Tan pronto vi la cucaracha caminando por el borde de la bañera supe que había tocado fondo. A veces sucede así, uno cruza el límite de la cordura sólo para darse cuenta demasiado tarde. Fue culpa de la soledad o del frío, que en aquella ciudad de inviernos infinitos eran la misma cosa. No lograba entenderlo pero ahí estaba yo, con los pantalones sobre las rodillas, frente un insecto vouyerista que parecía reírse de mí mientras intentaba recordar cómo había llegado a ese momento.
El culpable se llamaba Julio. Estaba de visita ese fin de semana en casa de unos amigos. Era guapo, fue lo primero que noté cuando me lo presentaron, quizás demasiado guapo. Se sentó a mi lado y se sirvió del ginebra y tónica que estábamos tomando. Comenzamos a hablar y se emocionó al descubrir que yo estudiaba historia del arte. Me interesé en conocerlo aunque de vez en cuando mis ojos se perdían por sus biceps.
Todo iba bien hasta que sucedió lo inevitable.
–Me gusta mucho el arte – me dijo por segunda vez. –El año pasado estuve en París y fuimos a ese museo...¿cómo se llama?..
La pausa se hizo demasiado larga. Traté de justificar, hay muchos museos en esa ciudad no tenía por qué imaginar que se refería a uno conocido, además, quizás el alcohol ya estaba tomando efecto sobre la memoria.
–¿Cómo se llama el sitio ese?
Me tragué el “sitio” y le respondí:
–¿El Louvre?
– Sí...creo que sí. – De nuevo otra pausa, – Allí es donde está la pintura esa bien famosa, ¿no?
– Imagino que te refieres a la Mona Lisa.
Asintió con una sonrisa. Luego se quedó con una expresión rara, casi confundido.

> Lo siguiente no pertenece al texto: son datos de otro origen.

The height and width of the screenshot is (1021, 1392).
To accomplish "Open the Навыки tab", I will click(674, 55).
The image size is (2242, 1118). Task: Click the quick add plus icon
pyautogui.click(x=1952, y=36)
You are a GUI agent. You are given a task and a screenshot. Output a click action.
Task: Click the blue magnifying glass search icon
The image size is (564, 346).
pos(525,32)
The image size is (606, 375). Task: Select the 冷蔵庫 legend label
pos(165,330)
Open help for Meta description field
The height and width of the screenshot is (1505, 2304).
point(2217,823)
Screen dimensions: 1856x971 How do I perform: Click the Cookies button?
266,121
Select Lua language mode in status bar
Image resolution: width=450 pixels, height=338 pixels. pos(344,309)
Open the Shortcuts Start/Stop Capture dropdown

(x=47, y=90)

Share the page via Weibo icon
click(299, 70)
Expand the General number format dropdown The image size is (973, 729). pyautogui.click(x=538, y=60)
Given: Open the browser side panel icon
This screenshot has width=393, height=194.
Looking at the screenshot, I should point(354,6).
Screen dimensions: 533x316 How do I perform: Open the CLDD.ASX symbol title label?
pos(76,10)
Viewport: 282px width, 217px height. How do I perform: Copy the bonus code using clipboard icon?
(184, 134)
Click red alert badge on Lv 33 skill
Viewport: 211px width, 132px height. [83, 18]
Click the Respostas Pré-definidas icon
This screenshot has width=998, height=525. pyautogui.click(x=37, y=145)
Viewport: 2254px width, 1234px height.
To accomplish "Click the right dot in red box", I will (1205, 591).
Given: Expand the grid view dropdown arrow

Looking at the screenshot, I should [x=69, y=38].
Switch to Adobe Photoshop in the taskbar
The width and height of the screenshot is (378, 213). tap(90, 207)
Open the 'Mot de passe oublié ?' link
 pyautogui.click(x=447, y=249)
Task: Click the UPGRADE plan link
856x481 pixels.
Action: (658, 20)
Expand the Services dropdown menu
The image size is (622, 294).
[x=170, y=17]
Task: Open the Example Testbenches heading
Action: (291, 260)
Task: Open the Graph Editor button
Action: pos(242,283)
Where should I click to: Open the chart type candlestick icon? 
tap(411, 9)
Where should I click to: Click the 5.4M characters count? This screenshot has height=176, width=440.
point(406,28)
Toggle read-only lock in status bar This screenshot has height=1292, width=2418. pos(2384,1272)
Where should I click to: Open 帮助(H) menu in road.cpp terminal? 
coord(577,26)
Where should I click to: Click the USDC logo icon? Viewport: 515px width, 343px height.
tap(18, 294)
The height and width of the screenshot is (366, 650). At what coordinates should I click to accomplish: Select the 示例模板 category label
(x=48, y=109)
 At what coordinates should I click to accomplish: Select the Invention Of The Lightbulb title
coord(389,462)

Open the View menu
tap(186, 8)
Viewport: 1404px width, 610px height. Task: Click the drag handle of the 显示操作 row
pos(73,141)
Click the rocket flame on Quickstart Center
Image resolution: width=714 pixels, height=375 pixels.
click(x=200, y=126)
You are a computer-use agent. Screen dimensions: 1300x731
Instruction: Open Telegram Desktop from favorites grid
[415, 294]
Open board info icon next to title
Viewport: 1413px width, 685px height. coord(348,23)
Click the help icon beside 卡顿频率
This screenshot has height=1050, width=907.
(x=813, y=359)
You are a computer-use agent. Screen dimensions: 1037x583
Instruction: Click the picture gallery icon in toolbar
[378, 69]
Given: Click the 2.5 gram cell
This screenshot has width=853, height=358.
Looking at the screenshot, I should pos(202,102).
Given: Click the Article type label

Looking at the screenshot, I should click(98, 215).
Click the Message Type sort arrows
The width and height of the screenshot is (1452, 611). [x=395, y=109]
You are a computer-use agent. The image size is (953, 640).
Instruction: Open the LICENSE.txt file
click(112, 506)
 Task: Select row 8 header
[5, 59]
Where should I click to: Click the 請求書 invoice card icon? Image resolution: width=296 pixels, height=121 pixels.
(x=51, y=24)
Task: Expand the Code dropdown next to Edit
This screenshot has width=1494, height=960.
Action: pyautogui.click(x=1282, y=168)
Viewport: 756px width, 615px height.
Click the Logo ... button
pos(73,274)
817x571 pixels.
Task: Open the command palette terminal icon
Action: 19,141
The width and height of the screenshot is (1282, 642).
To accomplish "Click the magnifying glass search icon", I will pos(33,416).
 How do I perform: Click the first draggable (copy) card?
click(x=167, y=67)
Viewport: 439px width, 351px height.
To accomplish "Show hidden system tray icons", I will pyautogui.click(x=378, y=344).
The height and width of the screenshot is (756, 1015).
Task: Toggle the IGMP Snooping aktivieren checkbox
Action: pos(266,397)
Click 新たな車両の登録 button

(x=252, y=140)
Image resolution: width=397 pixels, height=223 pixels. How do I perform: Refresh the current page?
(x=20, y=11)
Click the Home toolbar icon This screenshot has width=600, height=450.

– ¿Sabes? A mí me decepcionó mucho cuando la vi.
Si hubiese terminado allí quizás hubiera podido seguir calculando las posibilidades que sugerían los músculos de sus brazos. Comencé a darle la razón, muchos imaginan que es un lienzo enorme y se sienten defraudados al descubrir sus pequeñas dimensiones...
– Sí, pero no fue eso. Es que los colores me parecieron oscuros.
La bellaquera innata en todo ser humano a veces nos vuelve sumamente tolerantes, es algo que debería de investigarse más a fondo.
– Bueno, supongo que con el tiempo los colores se vuelven opacos. –le dije. Por razones que todavía no entiendo bien sentí la necesidad de explicar lo difícil que es restaurar las pinturas de Leonardo Da Vinci por la técnica que usó, que si el sfumato, que si las mezclas de pigmentos que hacía el artista, estuve rato dando informaciones que de mirar a Julio entendí que se estaban diluyendo en la ginebra.
–Ajá– soltó Julio, claramente desconectado de lo que había dicho. –Pero había una estatua que me gustó mucho. Tú debes conocerla. Es una de un tipo ahí, está en esta posición
Julio tuvo la cortesía de mostrarme la postura de la estatua. Se colocó en la esquina del sofá girando su torso y extendiendo sus brazos.
– ¿El Discóbolo de Mirón?
– Sí, esa misma. Sabía que la reconocerías.
– Pero yo no recuerdo una copia en el Louvre, ¿no fue en el Vaticano?
– No, no, fue en París, estoy seguro.
Me quedé callada. A este punto podría estar confundiendo ciudades, países, museos o quizás le soñó brazos y otro género a la Venus de Milo.
– Ésa me encantó. Me tomé una foto con el tipo ese – dijo cual niño tratando de inspirar celos en sus amiguitos. Volvió a colocarse en posición. Aquel cuerpo que me había provocado lujuria dejó de existir para mí, en ese momento sólo podía ver los espacios negativos.
Me levanté del sofá sin decir nada.
– ¿Qué te parece si vamos a alguna barra? – preguntó Julio en pleno proceso de descontorsionar su cuerpo.
– Tengo que ir al baño. – le dije
Y así terminé encerrada en esas cuatro paredes con una cucaracha que parecía burlarse de mí.
Me tomé una foto con el tipo ese. El
tipo ese. Las palabras retumbaban en mi mente, la cucaracha hacía piruetas en la bañera, el peso del gin comenzaba a agrietar mi estómago. No pude más. Terminé vomitando cada onza de decepción consumida durante esa noche y tantas otras noches de frío y soledad.